• [Your instructions] In the listing below, look for "computer" and copy every line that has it.

• [Source material]
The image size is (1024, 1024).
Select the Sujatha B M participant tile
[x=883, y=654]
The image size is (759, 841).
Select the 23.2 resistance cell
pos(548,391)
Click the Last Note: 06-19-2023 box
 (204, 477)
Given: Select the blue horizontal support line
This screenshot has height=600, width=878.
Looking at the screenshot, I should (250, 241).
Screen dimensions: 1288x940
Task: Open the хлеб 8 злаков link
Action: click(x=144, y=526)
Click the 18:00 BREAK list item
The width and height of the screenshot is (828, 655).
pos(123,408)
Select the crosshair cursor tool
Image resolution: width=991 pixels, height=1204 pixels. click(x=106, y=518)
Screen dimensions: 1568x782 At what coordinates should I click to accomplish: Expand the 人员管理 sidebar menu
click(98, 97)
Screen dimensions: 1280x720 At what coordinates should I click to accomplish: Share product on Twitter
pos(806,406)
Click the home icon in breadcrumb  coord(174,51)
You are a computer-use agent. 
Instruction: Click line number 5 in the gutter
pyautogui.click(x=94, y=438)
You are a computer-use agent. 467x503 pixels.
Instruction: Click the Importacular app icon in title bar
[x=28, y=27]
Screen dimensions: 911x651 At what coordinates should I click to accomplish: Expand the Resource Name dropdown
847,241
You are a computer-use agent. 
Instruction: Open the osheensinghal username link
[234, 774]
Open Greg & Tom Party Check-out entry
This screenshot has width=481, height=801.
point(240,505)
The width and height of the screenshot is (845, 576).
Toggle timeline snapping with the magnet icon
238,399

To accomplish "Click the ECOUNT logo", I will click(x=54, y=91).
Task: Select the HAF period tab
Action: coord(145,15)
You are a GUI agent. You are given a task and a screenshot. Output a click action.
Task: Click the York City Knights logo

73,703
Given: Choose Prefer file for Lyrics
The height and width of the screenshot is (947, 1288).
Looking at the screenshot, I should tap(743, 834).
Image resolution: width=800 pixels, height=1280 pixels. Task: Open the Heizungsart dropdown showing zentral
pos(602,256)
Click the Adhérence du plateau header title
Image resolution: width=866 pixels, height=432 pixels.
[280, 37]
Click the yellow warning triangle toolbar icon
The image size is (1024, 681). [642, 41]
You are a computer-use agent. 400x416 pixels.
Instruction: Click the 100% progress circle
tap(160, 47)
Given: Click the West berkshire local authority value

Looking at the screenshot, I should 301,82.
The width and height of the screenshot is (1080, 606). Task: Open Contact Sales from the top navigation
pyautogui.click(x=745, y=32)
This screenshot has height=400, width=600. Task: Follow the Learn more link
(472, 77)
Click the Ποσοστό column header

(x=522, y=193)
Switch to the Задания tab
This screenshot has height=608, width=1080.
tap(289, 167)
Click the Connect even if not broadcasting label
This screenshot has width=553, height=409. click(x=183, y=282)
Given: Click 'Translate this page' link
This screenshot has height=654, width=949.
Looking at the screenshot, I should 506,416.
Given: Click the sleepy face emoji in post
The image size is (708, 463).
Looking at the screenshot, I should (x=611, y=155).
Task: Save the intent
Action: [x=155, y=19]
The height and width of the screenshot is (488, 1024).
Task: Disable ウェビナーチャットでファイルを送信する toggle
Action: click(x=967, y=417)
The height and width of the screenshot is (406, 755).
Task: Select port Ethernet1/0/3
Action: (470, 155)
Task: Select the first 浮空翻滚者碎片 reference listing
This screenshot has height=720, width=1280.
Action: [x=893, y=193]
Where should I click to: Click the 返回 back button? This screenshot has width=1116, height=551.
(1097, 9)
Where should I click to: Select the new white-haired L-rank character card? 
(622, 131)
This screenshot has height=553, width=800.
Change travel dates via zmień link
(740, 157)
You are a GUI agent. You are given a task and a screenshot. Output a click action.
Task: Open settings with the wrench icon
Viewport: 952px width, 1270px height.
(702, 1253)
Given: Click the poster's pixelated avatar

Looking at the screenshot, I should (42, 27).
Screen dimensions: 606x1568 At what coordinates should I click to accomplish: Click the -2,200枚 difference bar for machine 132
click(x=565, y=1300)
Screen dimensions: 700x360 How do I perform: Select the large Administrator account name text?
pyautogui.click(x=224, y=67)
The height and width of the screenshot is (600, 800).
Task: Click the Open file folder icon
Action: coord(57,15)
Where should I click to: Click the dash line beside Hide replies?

• [Response area]
You are a computer-use agent. 
You are a computer-use agent. 467x503 pixels.
You are a computer-use agent. 
You are a computer-use agent. 400x416 pixels.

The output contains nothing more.